Thursday, February 9, 2012

Liam

I just wanted to share a quick story about Liam. This boy as I mentioned before has become a source of strength for me. He amazes me with his compassion and insight.

We were driving home from the hospital when the following conversation took place:

Liam: "Mom, can I ask you a question?"
Me: "Of course. You know you can ask me anything and anytime."
Liam: "If you had 1 wish what would it be?"
Me: "That Mac would be healthy. You?"
Liam: " I would wish that there would be no such thing as a tumor or cancer so that no one would ever have to suffer from it."
Me: "Wow. You wish is way better than mine."

I just love this kid!


Wednesday, February 8, 2012

waiting...

Well, radiation mapping for today has been cancelled. They are having some type of technical difficulty with the machine. They are thinking it will be pushed back to possibly Tuesday. We are not sure about the date though. We are waiting for confirmation from the anestesia people.

Mac has been on antibiotics for 2 days now because of a fever he develops around 6 pm. They are going to change the dressing on his broviac catheter to see if they can see anything ... we are hoping it is just red because of his super sensitive skin. All blood cultures have shown up nothing so far, which is good. So today we just wait. I am still clinging to hope that he may be able to come home tomorrow as long as he doesn't get a fever tonight and the blood cultures remain clear.

Tuesday, February 7, 2012

1st Round of Chemo

Well, mac has his 1st round of chemo on Saturday. It was a 24 hr dose of Methotrexate. We couldn't have asked for it to go more smoothly. He was up playing and laughing during the day and slept well at night. Everything went really well. Last night he did develop a fever, but it was brought down rather easily with 1 dose of tylenol. Although his appetite for hot dogs and donuts has significantly decreased since being taken of the steroid.

Today, Mac has a rather busy day. He met with an occupational therapist and a physical therapist. He also made time for a winning game of Sorry in the playroom with one of the Child Life Specialist. He is holding up exceptionally well given his whole world has been turned upside down.

Tomorrow we go at 1:30 p.m. for radiation mapping. He will be sedated and they will make a mask for him to wear during all of his radiation treatments. Anyone who knows Mac knows that he is at his best when in costume so hopefully this will not be to much of a painful experience for him.

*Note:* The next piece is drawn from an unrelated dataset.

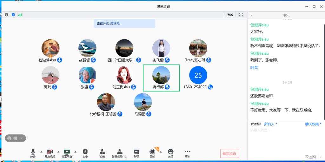Click the 更多 (More) three-dots icon
The image size is (325, 162).
[188, 153]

We are still waiting for the most recent set of numbers but we are crossing our fingers that Thursday may possibly be the day when he can come home for a short time before starting his 2nd round of chemo!


Here is Mac on Sunday getting ready for the Super Bowl. Although the Patriots lost we were all smiles here at how well he was holding up!

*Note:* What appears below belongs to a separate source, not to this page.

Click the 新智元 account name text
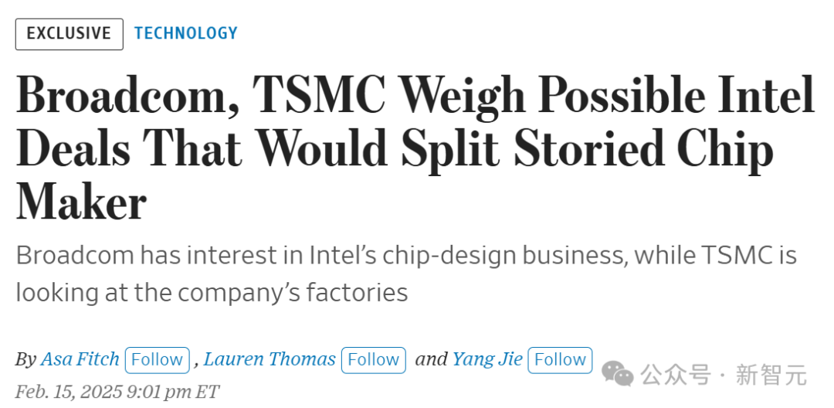The width and height of the screenshot is (834, 408). [771, 375]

Saturday, February 4, 2012

Saturday 2/4

Mac started his first round of chemo today. It was started at 4:30 pm and will run for 24 hrs. The usual side effects of nausea, vomiting, and mouth sores are expected. So far he is doing well and we have our fingers crossed this will continue over the next 20 hrs.

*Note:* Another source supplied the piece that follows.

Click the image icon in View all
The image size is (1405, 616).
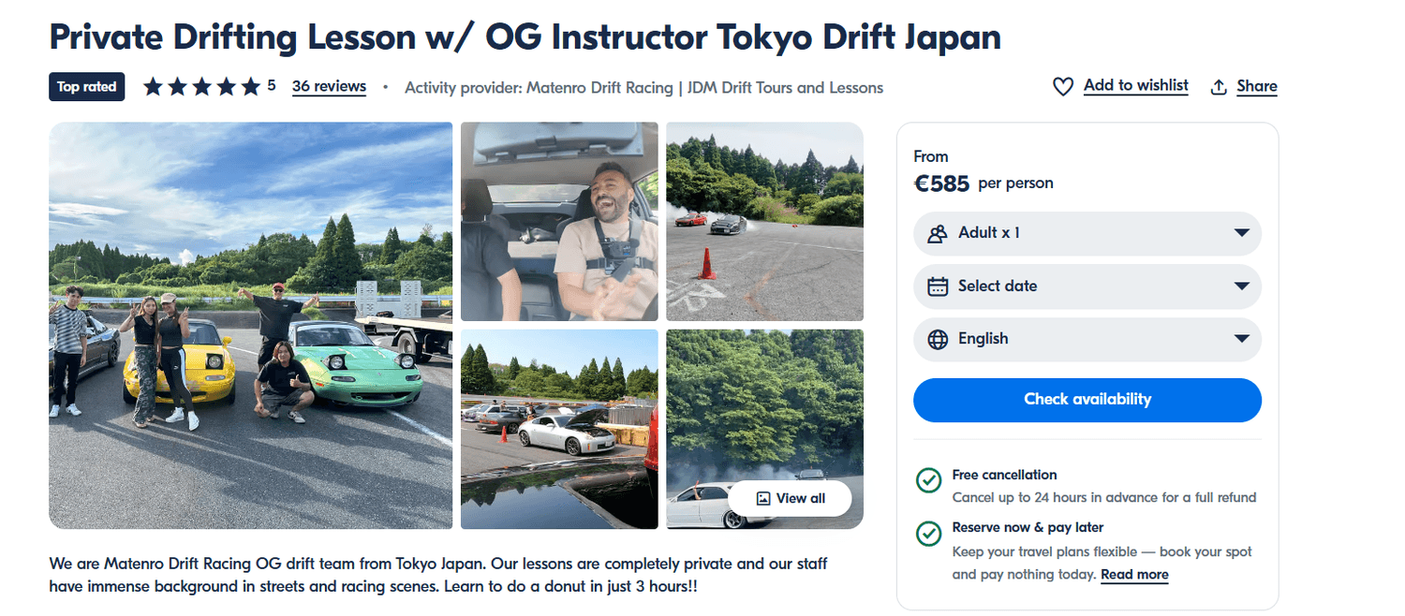tap(763, 498)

Thursday, February 2, 2012

Out of the mouths of babes...

Mac has had a really good couple of days. He goes in for surgery tomorrow morning at 7:30 a.m. They expect him to start chemo at some point tomorrow afternoon.

When putting Liam to bed last night I asked if he had any questions or wanted to talk about anything. His answer was that of most 8 year old boys, "no". I pressed a little harder and asked if he was scared about his brother having brain cancer. He again responded "no". I said "you have no questions about his cancer?'. Liam "No, I know he is going to beat this." I thank God everyday for Liam and Billy! Their never ending optimism and strength is amazing!

Wednesday, February 1, 2012

Darth Gorilla!

There was one bright spot yesterday - besides Mac's enormous meal! Two members of Paul Newman's Hole in the Wall Team stopped by to paint this bigger than life-sized gorilla for Mac's wall.

Like Mac, this is one-of-a-kind: A gorilla, in a Darth Vader costume, brandishing a light saber...and a banana.